The Federal Communications Commission (FCC) has issued a citation to ride-sharing service Lyft for a violation of the Communications Act of 1934. Specifically, Lyft has been cited for breaking rules regarding the use of autodialers and prerecorded messages in advertising.
One of the primary issues in this case is the lack of an unsubscribe option from advertisements, though Lyft claims to offer such an option in its terms of service. From the FCC citation:
As part of its investigation into Lyft's compliance with FCC regulations, FCC staff discovered that—contrary to the explicit representations in the Lyft Terms of Service—Lyft does not, in fact, provide "unsubscribe options" for consumers to follow. In order to opt out of receiving text messages from Lyft, users must search for opt-out instructions on the Lyft website's "help center," which is the only place they are available. Even then, while instructions for opting out of receiving texts can be found, no such instructions for opting out of calls are available. When a user searches "opt out" in the help center, a result titled "Stop Receiving Text Messages from Lyft" is returned.
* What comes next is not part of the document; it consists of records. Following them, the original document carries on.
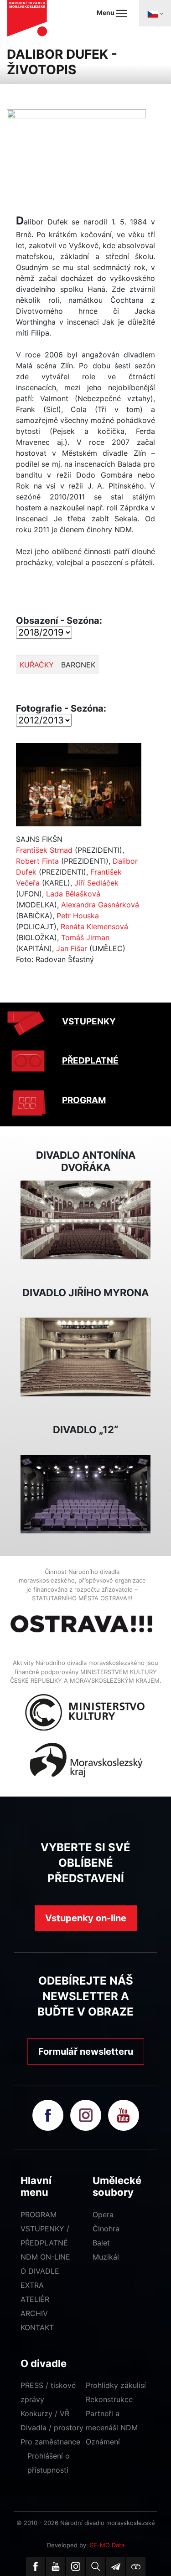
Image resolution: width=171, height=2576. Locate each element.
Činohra (106, 2228)
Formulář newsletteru (85, 2051)
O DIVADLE (40, 2271)
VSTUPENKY (89, 1021)
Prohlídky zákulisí (116, 2385)
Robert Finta (37, 860)
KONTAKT (37, 2327)
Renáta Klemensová (94, 926)
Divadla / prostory (52, 2427)
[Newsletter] (116, 2566)
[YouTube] (56, 2566)
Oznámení (103, 2441)
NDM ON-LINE (45, 2256)
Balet (101, 2242)
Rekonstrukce (109, 2399)
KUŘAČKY (37, 664)
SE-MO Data (107, 2545)
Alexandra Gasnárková (100, 904)
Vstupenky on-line (85, 1918)
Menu (106, 12)
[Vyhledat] (96, 2566)
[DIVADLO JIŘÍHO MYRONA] (85, 1356)
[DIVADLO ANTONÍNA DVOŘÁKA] (85, 1219)
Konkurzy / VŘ (45, 2413)
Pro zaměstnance (50, 2441)
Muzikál (106, 2256)
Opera (103, 2214)
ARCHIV (34, 2313)
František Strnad (44, 850)
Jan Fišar (71, 948)
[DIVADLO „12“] (85, 1493)
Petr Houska (78, 915)
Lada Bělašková (73, 893)
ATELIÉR (35, 2299)
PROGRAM (84, 1100)
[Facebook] (35, 2566)
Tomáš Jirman (85, 937)
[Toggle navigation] (155, 13)
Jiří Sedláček (96, 882)
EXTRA (32, 2285)
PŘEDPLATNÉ (90, 1060)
Additionally, opting out of receiving text messages in this manner could prevent you from receiving security confirmation text messages from Lyft as well. Because of this the commission has determined that Lyft effectively requires all users to submit to marketing texts and calls in order to use its service.
This notice from the FCC only informs Lyft that they have been found to be violating the law. At this time, however, no action will be taken against the company. Instead, its behavior will be monitored, and if violations continue, fines will be imposed.